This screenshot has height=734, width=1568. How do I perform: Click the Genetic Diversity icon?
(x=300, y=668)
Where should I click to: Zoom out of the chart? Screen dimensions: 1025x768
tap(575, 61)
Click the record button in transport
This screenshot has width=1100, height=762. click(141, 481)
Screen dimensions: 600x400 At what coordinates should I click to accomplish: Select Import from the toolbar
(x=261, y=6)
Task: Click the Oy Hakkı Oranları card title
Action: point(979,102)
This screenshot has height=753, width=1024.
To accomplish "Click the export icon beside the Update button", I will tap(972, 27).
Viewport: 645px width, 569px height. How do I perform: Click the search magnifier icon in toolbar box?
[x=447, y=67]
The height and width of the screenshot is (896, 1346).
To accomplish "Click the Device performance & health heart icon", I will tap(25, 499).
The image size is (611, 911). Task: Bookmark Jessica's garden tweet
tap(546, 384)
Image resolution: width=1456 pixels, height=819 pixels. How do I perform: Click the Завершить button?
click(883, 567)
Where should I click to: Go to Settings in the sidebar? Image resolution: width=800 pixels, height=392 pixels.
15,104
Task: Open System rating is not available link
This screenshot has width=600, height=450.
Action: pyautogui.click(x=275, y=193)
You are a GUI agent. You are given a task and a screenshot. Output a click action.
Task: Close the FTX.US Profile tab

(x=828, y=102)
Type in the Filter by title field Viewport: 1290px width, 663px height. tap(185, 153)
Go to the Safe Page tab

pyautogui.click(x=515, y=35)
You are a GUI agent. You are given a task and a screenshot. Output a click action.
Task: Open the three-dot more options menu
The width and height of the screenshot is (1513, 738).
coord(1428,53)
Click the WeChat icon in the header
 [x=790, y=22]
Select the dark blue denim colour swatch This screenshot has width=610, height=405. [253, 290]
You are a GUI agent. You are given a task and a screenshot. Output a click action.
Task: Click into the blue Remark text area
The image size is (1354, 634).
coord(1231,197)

----------------------------------------

* Consignes à suivre
Recopiez ces lignes en remplaçant « icon » par « symbol » dans tous les enregistrements, sans rien modifier d'autre.

* Solution proposée
This screenshot has height=734, width=1568. How do I perform: Click the Genetic Diversity symbol?
(x=300, y=668)
Where should I click to: Zoom out of the chart? Screen dimensions: 1025x768
tap(575, 61)
Click the record button in transport
This screenshot has width=1100, height=762. click(141, 481)
Screen dimensions: 600x400 At what coordinates should I click to accomplish: Select Import from the toolbar
(x=261, y=6)
Task: Click the Oy Hakkı Oranları card title
Action: point(979,102)
This screenshot has height=753, width=1024.
To accomplish "Click the export symbol beside the Update button", I will tap(972, 27).
Viewport: 645px width, 569px height. How do I perform: Click the search magnifier symbol in toolbar box?
[x=447, y=67]
The height and width of the screenshot is (896, 1346).
To accomplish "Click the Device performance & health heart symbol", I will tap(25, 499).
The image size is (611, 911). Task: Bookmark Jessica's garden tweet
tap(546, 384)
Image resolution: width=1456 pixels, height=819 pixels. How do I perform: Click the Завершить button?
click(883, 567)
Where should I click to: Go to Settings in the sidebar? Image resolution: width=800 pixels, height=392 pixels.
15,104
Task: Open System rating is not available link
This screenshot has width=600, height=450.
Action: pyautogui.click(x=275, y=193)
You are a GUI agent. You are given a task and a screenshot. Output a click action.
Task: Close the FTX.US Profile tab

(x=828, y=102)
Type in the Filter by title field Viewport: 1290px width, 663px height. tap(185, 153)
Go to the Safe Page tab

pyautogui.click(x=515, y=35)
You are a GUI agent. You are given a task and a screenshot. Output a click action.
Task: Open the three-dot more options menu
The width and height of the screenshot is (1513, 738).
coord(1428,53)
Click the WeChat symbol in the header
 [x=790, y=22]
Select the dark blue denim colour swatch This screenshot has width=610, height=405. [253, 290]
You are a GUI agent. You are given a task and a screenshot. Output a click action.
Task: Click into the blue Remark text area
The image size is (1354, 634).
coord(1231,197)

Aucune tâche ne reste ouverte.